2050年に温室効果ガスの排出をゼロにするカーボンニュートラル達成が法定目標化される中、脱炭素経営への取り組みは喫緊の課題です。特に日本では温室効果ガス排出量の80%以上がエネルギー起源(*3)であることから、非化石化電源の拡大、再生可能エネルギーの普及が急務となっています。
双日は2009年に太陽光発電事業に参入し、2025年5月時点で国内外合わせて、約200万kWの再生可能エネルギー発電所の開発と事業の運営実績を有しています。こうした知見とノウハウをもとに、国内の太陽光発電事業では、メガソーラー発電事業だけではなく小規模な未利用地などを活用できる分散型電源の開発など環境に適応した太陽光発電所の開発に注力しています。
(*3)2023年度の我が国の温室効果ガス排出量及び吸収量について(2025年4月25日、環境省)
現在、企業が再生可能エネルギーを調達する手段としては大きく分けて3つあり、屋根置太陽光などの発電設備を用いて自ら再生可能エネルギーを発電する方法、電力会社が提供する再エネメニューを購入する方法、そして、発電事業者と直接契約を行い、遠隔地で発電した再生可能エネルギーを送電線経由で受電する方法です。さらに、再生可能エネルギー発電等で得られる温室ガスを排出しない「環境価値」を非化石証書やグリーン電力証書として購入する方法も企業の脱炭素経営に利用されています。そのような環境で、現在、注目されているのが、発電事業者と需要家である企業が直接電力売買契約を締結するコーポレートPPAです。
すでに外資系企業や一部の大手企業を中心に、コーポレートPPAは脱炭素経営を推進する手段として注目され、日本国内でも事例が増えてきています。今後、脱炭素経営への取り組みが進むにあたって、再生可能エネルギーや環境価値の需要は供給を大幅に上回るとされています。また、追加性が認められる新設の発電所由来の環境価値への希少性と価値が高まる可能性もあり、長期契約がベースとなるコーポレートPPAは環境価値取得コストのヘッジ手段としても評価されています。
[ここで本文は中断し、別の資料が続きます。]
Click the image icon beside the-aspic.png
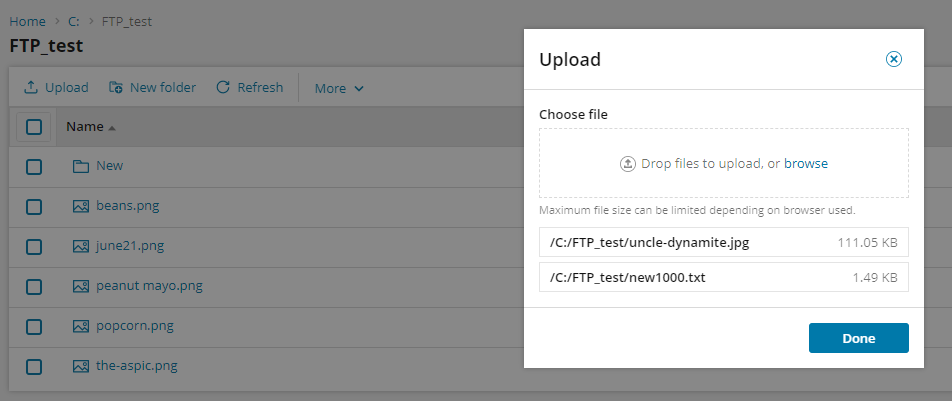The width and height of the screenshot is (952, 401). tap(81, 366)
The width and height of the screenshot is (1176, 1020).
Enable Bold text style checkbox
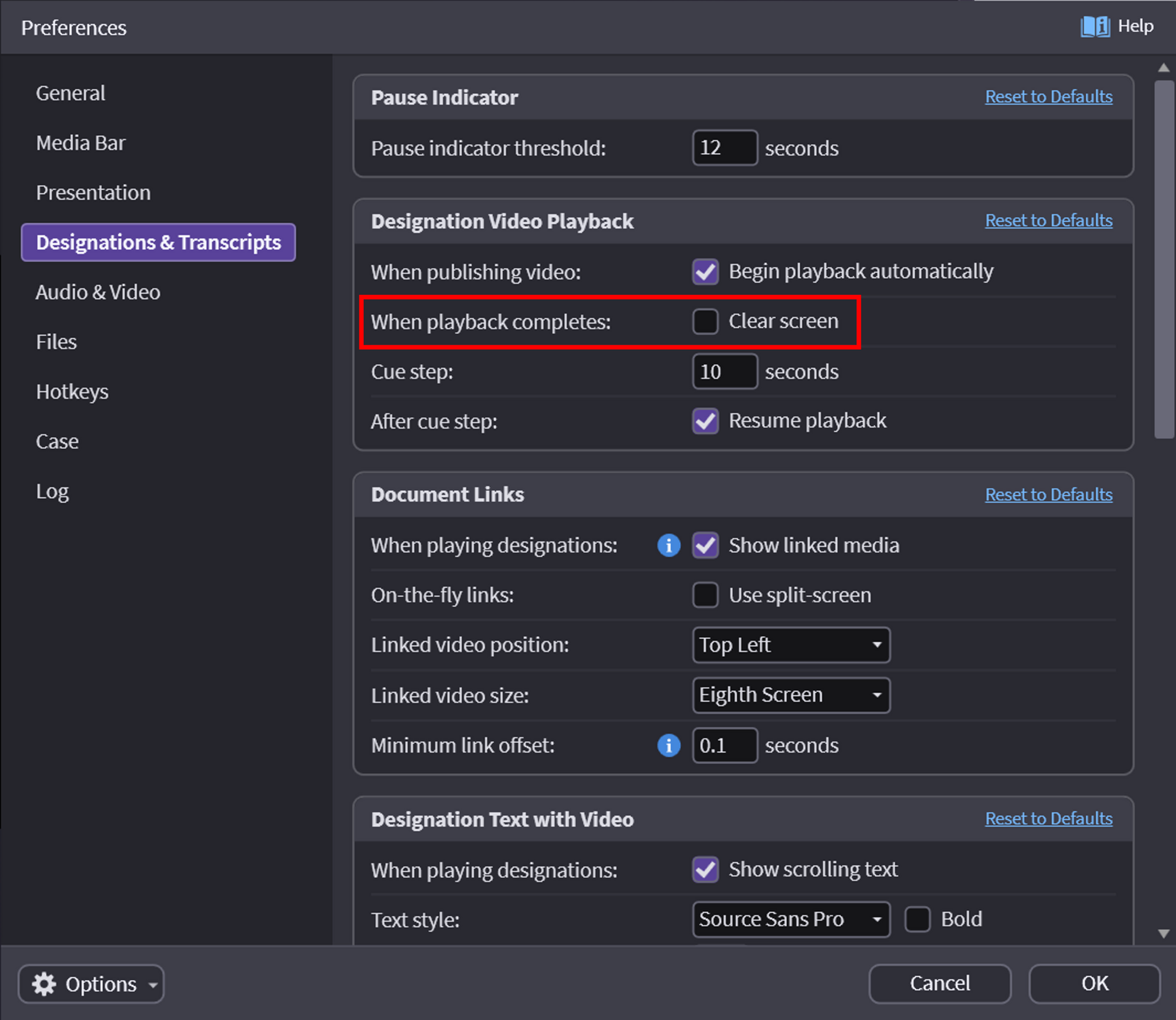(917, 919)
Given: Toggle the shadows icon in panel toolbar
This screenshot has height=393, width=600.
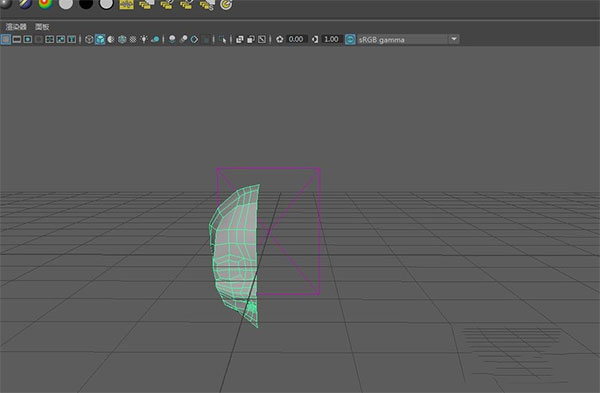Looking at the screenshot, I should (155, 39).
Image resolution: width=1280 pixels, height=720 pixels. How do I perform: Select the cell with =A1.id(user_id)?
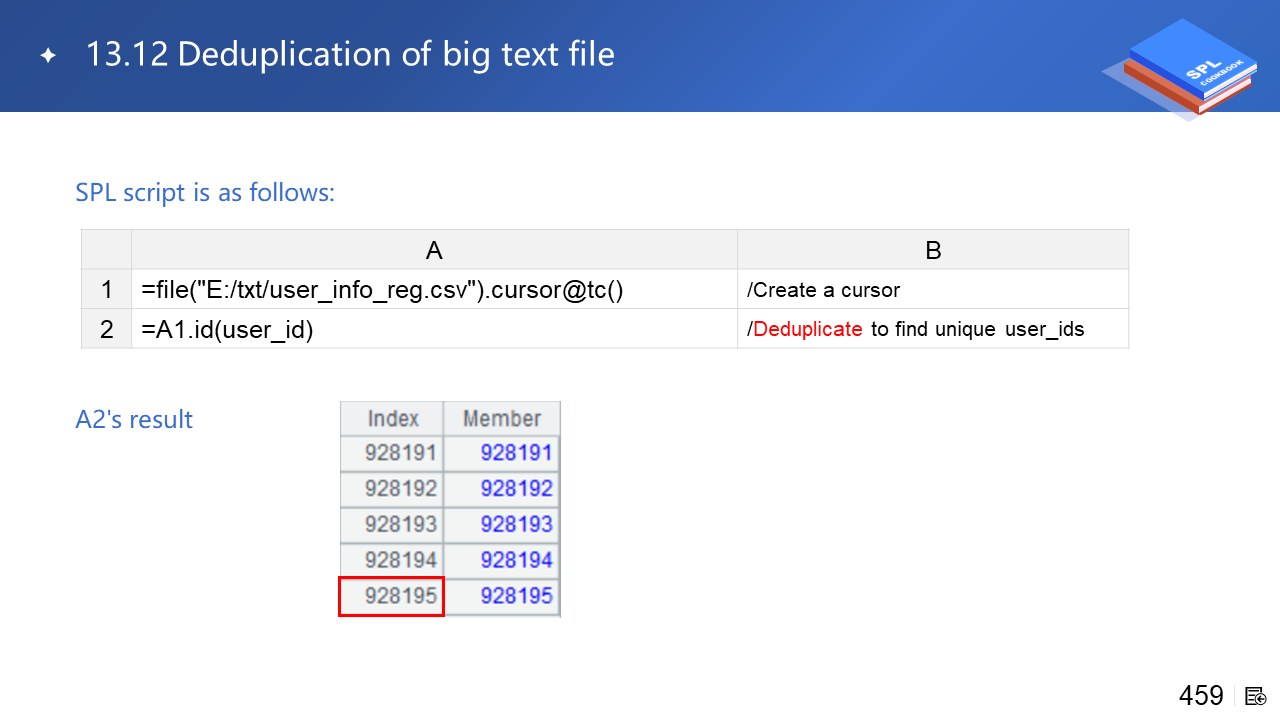pyautogui.click(x=434, y=329)
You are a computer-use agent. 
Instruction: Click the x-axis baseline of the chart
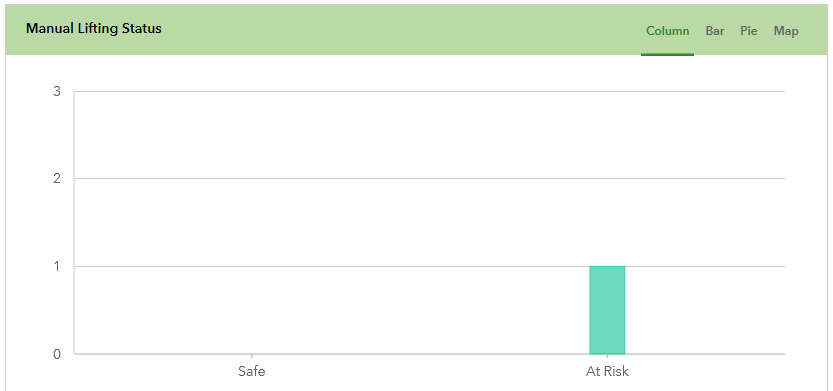[429, 354]
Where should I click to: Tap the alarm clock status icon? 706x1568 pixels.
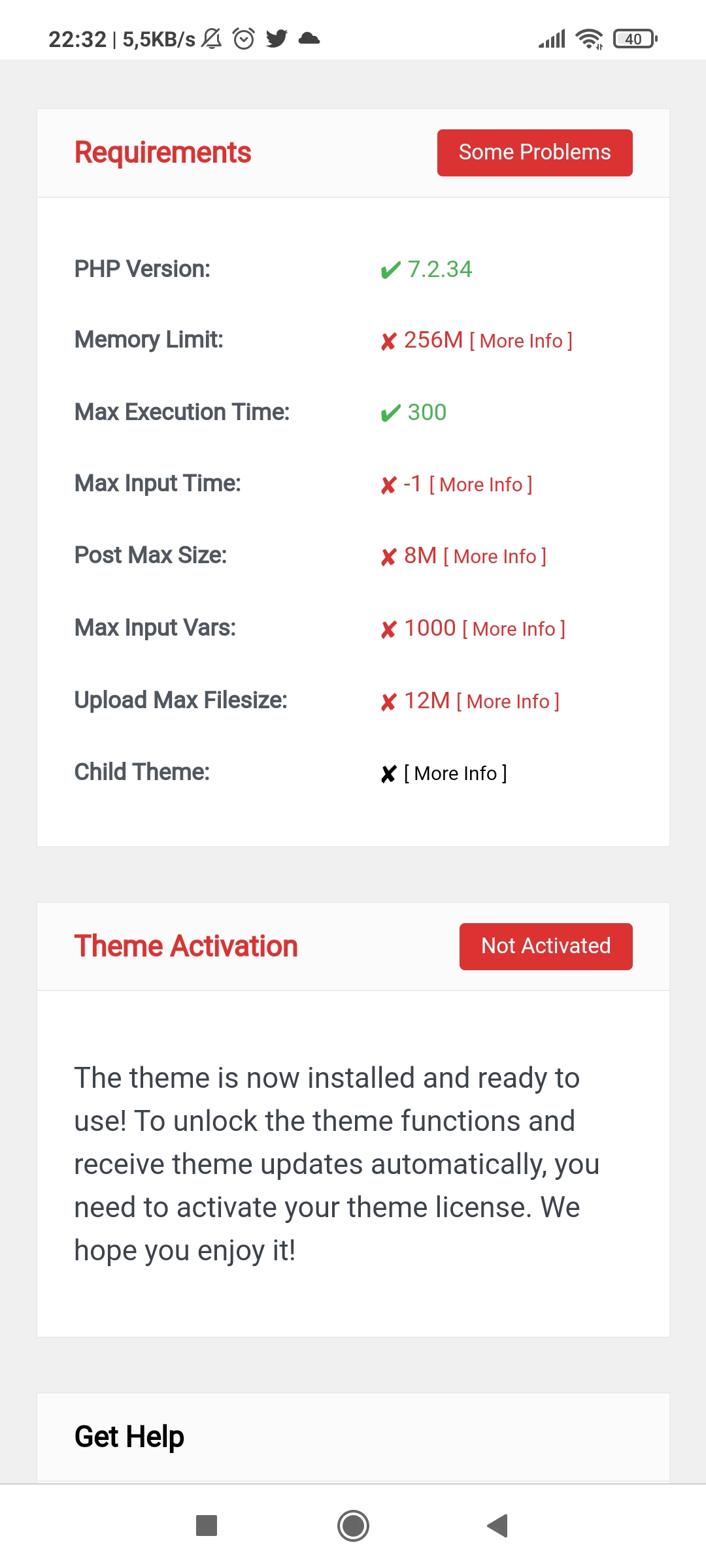coord(244,39)
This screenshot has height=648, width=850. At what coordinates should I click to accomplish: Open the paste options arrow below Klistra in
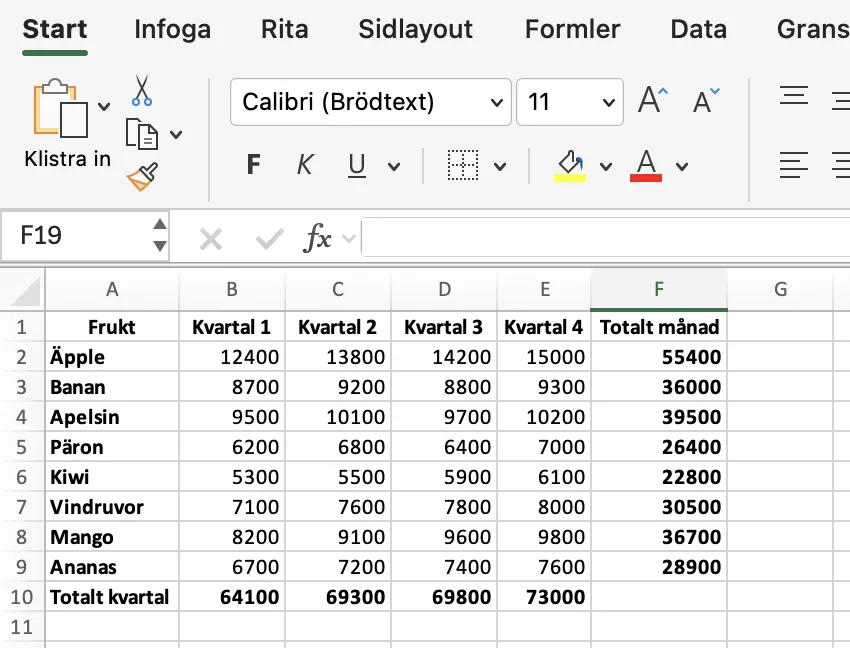(x=102, y=105)
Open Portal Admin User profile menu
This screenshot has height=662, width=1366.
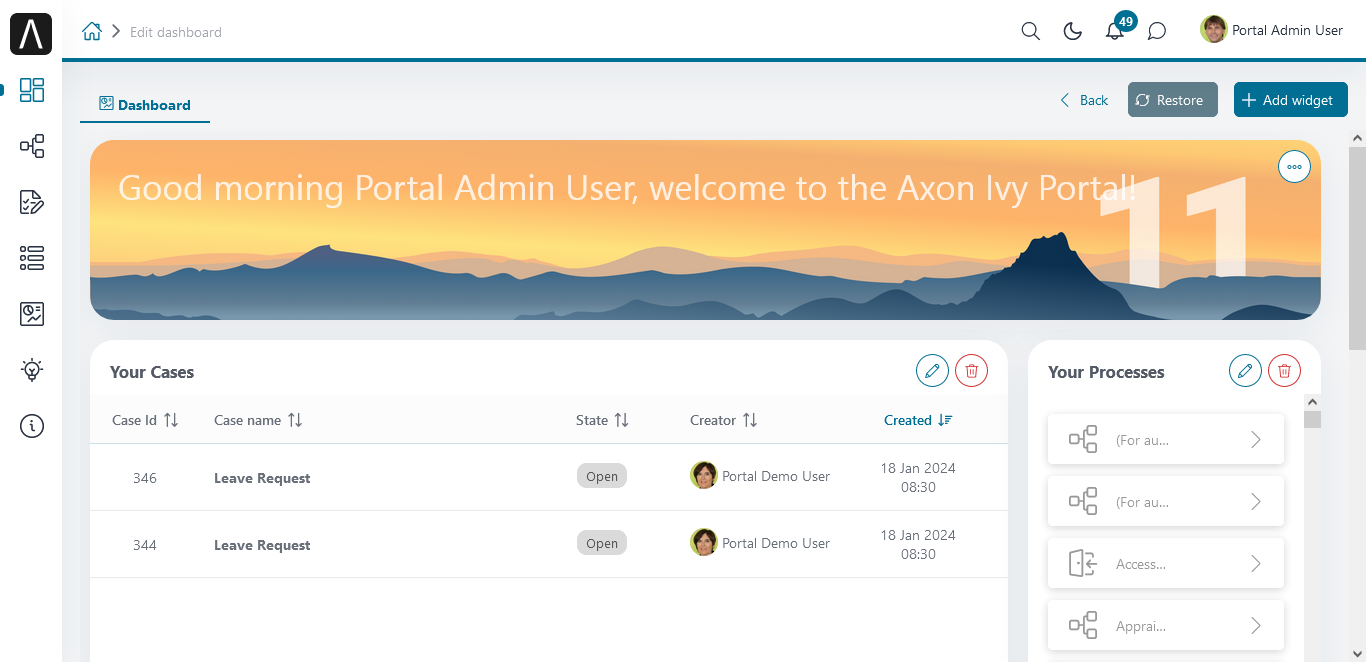(x=1272, y=30)
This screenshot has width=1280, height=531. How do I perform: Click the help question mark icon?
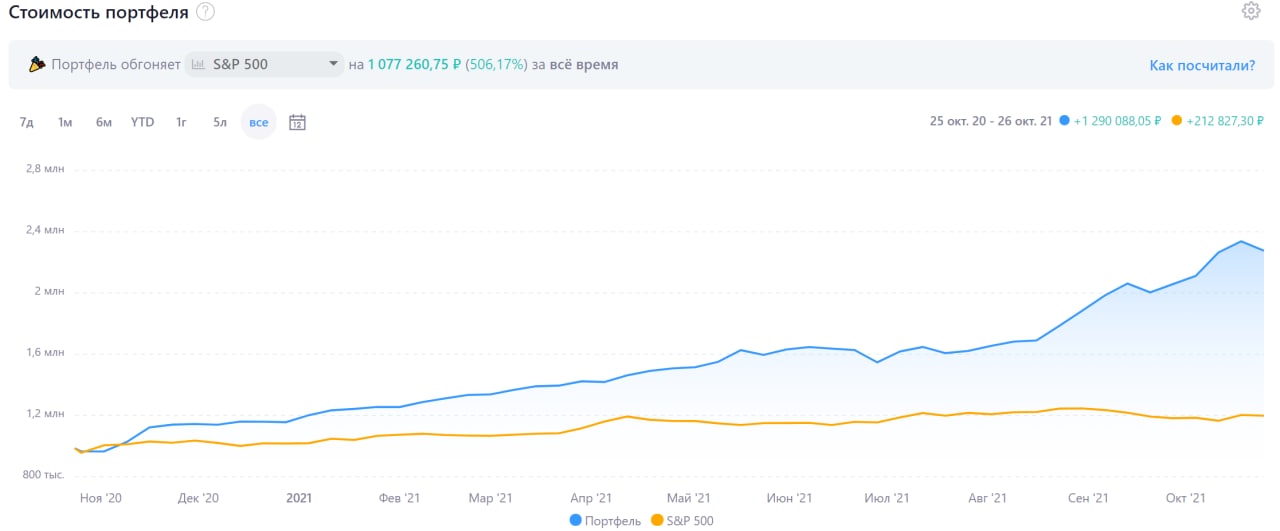pos(205,12)
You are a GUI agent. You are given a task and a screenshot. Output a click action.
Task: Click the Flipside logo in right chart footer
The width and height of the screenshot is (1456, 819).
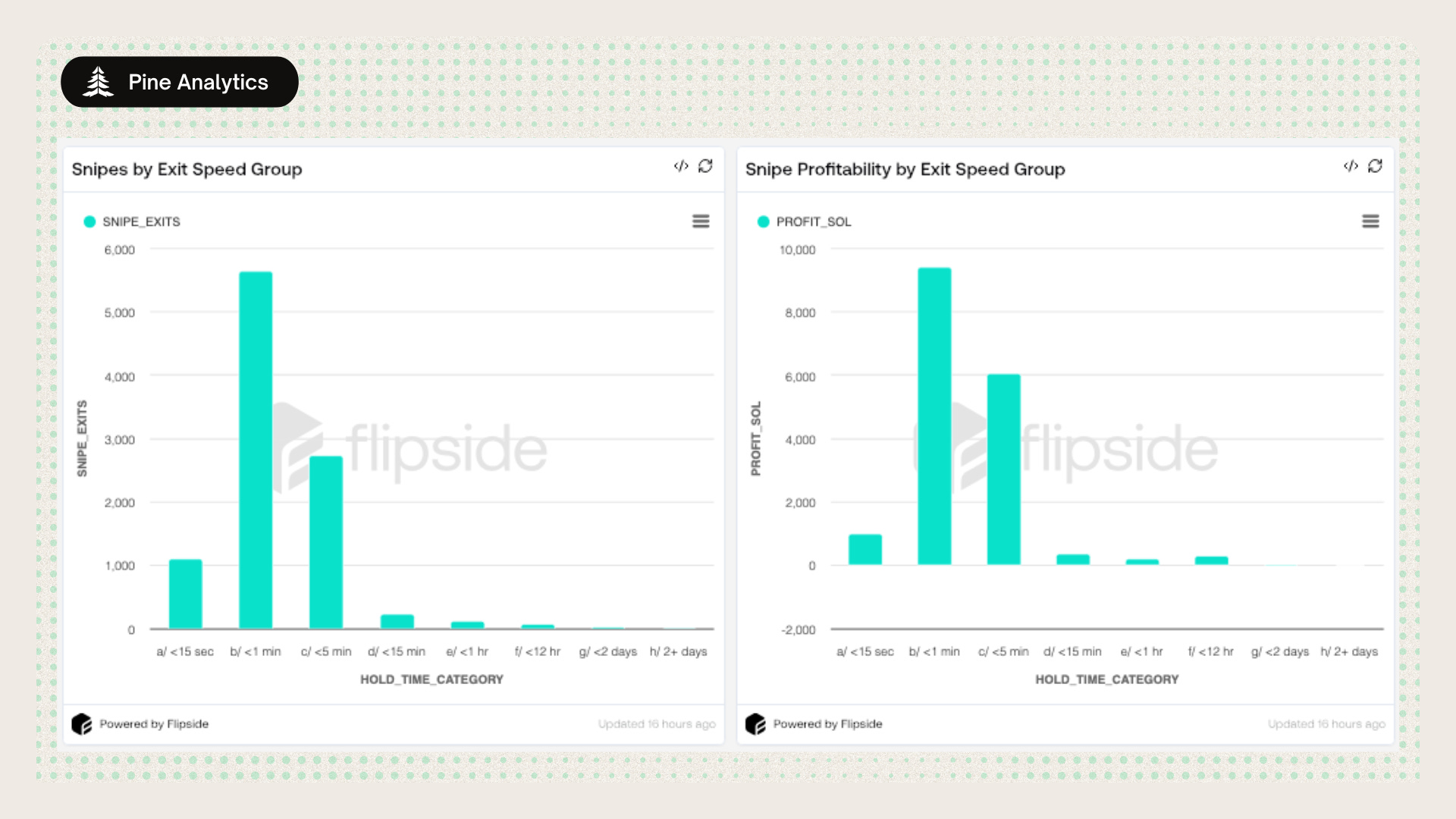coord(755,724)
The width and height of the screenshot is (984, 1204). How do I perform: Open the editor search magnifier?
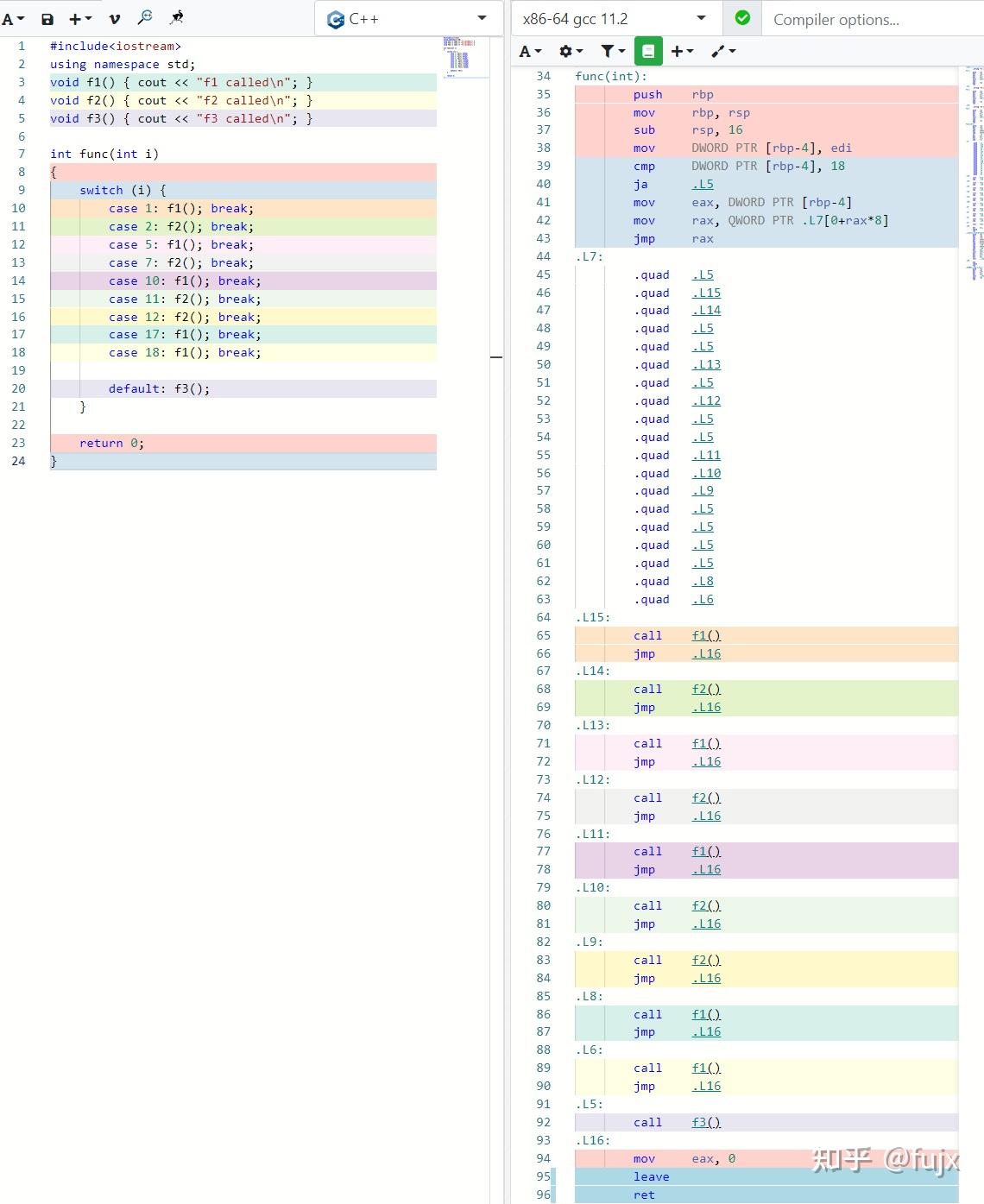coord(145,17)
日本国内では、FIT(固定価格買取制度)導入を機に全国でメガソーラーなどの太陽光発電所の開発が促進されました。しかし、国土面積が限られる日本においては、地上にソーラーパネルを設置する「野立て型」太陽光発電所の適地が大幅に減少しています。一方で、脱炭素化を推進する企業において、再生可能エネルギーの導入規模やタイミング、設置エリア、電力価格など、そのニーズは多様化しています。
双日はこうした多様なニーズに柔軟に応えるソリューションとして、メガソーラーでは利用が難しい地域の未利用地に、小規模分散型の再生可能エネルギー発電所を新たに建設。必要な規模を束ね、そこで生み出された再生可能エネルギーや環境価値を提供する小規模分散型のオフサイトコーポレートPPA事業を開発しました。森林伐採等を伴わず環境負荷を抑えるとともに、災害時には非常用電源として活用できるなど、地域にも貢献できるビジネスモデルとしています。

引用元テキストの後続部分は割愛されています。